Level Runtime Prerequisites Format Memory
Advanced ~3 min Multi-objective training Tutorial ~500 MB

Overview

This example demonstrates how to use GradNorm for automatic loss weight balancing in multi-objective PINN training. GradNorm dynamically adjusts weights to equalize gradient contributions across loss components.

SciML Context: PINNs with multiple loss terms (PDE residual, boundary conditions, initial conditions) often suffer from gradient imbalance - one loss dominates and prevents others from decreasing. GradNorm solves this automatically.

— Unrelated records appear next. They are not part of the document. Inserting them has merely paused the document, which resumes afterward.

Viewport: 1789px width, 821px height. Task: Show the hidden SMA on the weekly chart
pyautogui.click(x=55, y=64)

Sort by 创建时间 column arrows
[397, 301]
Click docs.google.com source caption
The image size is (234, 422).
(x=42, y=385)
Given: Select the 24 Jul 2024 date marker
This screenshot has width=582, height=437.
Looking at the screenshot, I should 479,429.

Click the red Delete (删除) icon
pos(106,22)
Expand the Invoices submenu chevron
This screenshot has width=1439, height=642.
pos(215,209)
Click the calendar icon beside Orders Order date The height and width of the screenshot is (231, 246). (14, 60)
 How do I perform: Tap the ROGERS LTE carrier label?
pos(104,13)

Key Result: GradNorm automatically adapts weights from [1, 1, 1] to [0.75, 0.35, 0.27], balancing training across PDE, BC, and IC losses.

What You'll Learn

  1. Understand the gradient imbalance problem in multi-objective training
  2. Implement GradNorm with Opifex's GradNormBalancer
  3. Configure the alpha parameter for different balancing behaviors
  4. Compare GradNorm against fixed weight baselines
  5. Visualize weight evolution during training

Coming from Other Frameworks?

Framework Loss Balancing Opifex Equivalent
DeepXDE Static 1/initial_loss GradNormBalancer.update_weights()
PhysicsNeMo Manual per-field weights GradNormConfig(alpha=1.5)
NeuralOperator SoftAdapt, ReLoBRaLo GradNormBalancer (GradNorm algorithm)

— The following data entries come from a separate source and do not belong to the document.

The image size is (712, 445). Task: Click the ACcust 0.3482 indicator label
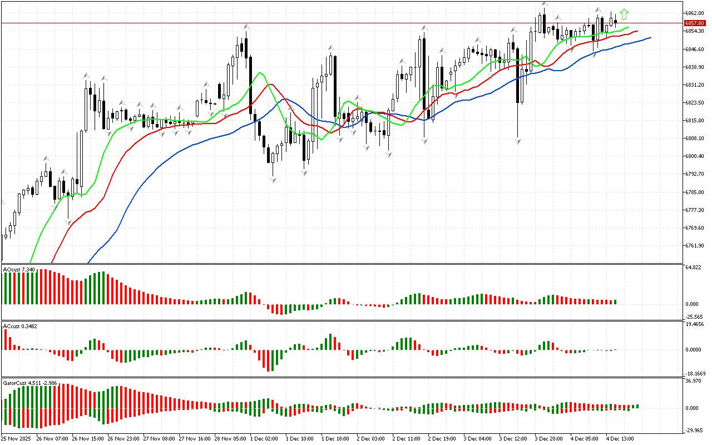click(x=20, y=325)
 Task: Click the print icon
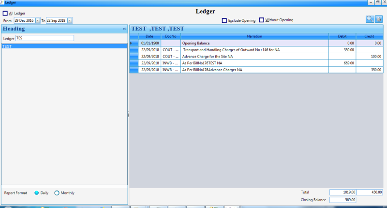[x=379, y=19]
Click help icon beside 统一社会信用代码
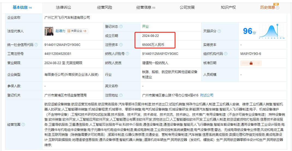The height and width of the screenshot is (151, 292). 36,45
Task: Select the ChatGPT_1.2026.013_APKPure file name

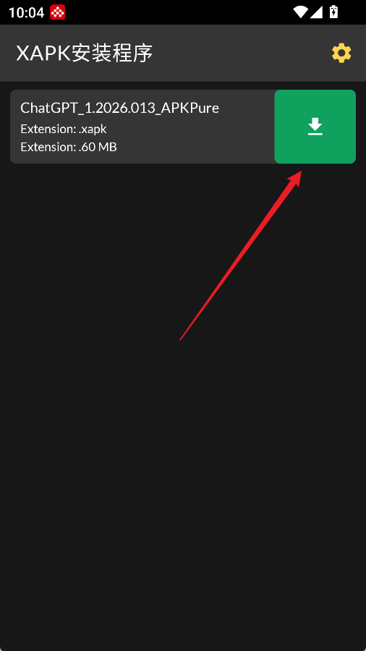Action: [x=119, y=109]
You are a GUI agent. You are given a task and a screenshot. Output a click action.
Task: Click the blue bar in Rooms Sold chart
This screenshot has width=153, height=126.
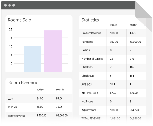click(x=32, y=59)
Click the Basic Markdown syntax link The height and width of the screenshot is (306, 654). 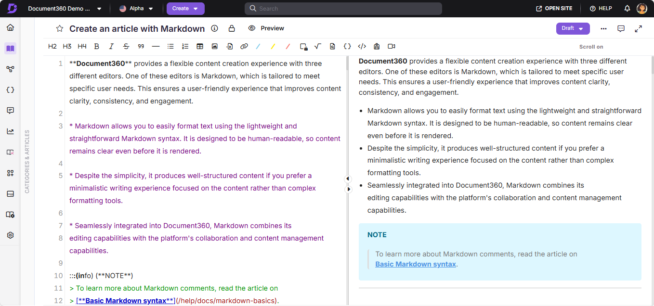pos(415,264)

Note: GradNorm (Chen et al. 2018) uses gradient norms, unlike SoftAdapt/ReLoBRaLo which use loss ratios.

Files

Quick Start

Run the script

source activate.sh && python examples/advanced-training/gradnorm.py

Run the notebook

source activate.sh && jupyter lab examples/advanced-training/gradnorm.ipynb

Core Concepts

The Gradient Imbalance Problem

In multi-objective PINN training, different losses often have very different gradient magnitudes:

  • PDE loss: Gradients from second-order derivatives (often large)
  • BC loss: Gradients from boundary samples (often smaller)
  • IC loss: Gradients from initial condition (varies)

Without balancing, the loss with largest gradients dominates training.

GradNorm Algorithm

GradNorm adjusts weights to equalize gradient contributions:

\[\text{Target: } ||w_i \nabla L_i|| \approx \bar{G} \cdot r_i^\alpha\]

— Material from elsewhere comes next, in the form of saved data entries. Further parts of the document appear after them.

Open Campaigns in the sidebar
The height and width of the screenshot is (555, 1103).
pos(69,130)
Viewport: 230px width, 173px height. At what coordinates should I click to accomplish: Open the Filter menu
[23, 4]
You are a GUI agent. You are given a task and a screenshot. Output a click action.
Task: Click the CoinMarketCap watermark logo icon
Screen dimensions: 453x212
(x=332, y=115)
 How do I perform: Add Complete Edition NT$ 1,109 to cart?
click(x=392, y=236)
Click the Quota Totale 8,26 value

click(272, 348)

Where: - \(w_i\) = weight for loss \(i\) - \(\nabla L_i\) = gradient of loss \(i\) - \(\bar{G}\) = mean gradient norm - \(r_i\) = relative inverse training rate - \(\alpha\) = asymmetry parameter

graph TD
    A[Compute Individual Losses] --> B[Compute Gradients]
    B --> C[Compute Gradient Norms]
    C --> D[Calculate Training Rates]
    D --> E[Update Weights via GradNorm]
    E --> F[Weighted Total Loss]
    F --> G[Backpropagate]
    G --> A

Alpha Parameter

Alpha Effect
α = 0 Equal weighting for all tasks
α = 1 Moderate balancing
α = 1.5 Strong balancing (default)
α > 2 Very aggressive balancing

Implementation

Step 1: Setup GradNorm Balancer

from opifex.core.physics.gradnorm import GradNormBalancer, GradNormConfig

config = GradNormConfig(
    alpha=1.5,           # Asymmetry parameter
    learning_rate=0.01,  # Learning rate for weight updates
    update_frequency=1,  # Update weights every step
)

balancer = GradNormBalancer(
    num_losses=3,  # PDE, BC, IC
    config=config,
    rngs=nnx.Rngs(SEED),
)

Terminal Output:

Setting up GradNorm balancer...
  GradNorm alpha: 1.5
  Weight learning rate: 0.01
  Initial weights: [1. 1. 1.]

Step 2: Training Loop with GradNorm

for step in range(TRAINING_STEPS):
    # Compute individual losses
    losses = compute_losses(pinn)

    # Compute gradient norms
    grad_norms = compute_gradient_norms(pinn, loss_fns)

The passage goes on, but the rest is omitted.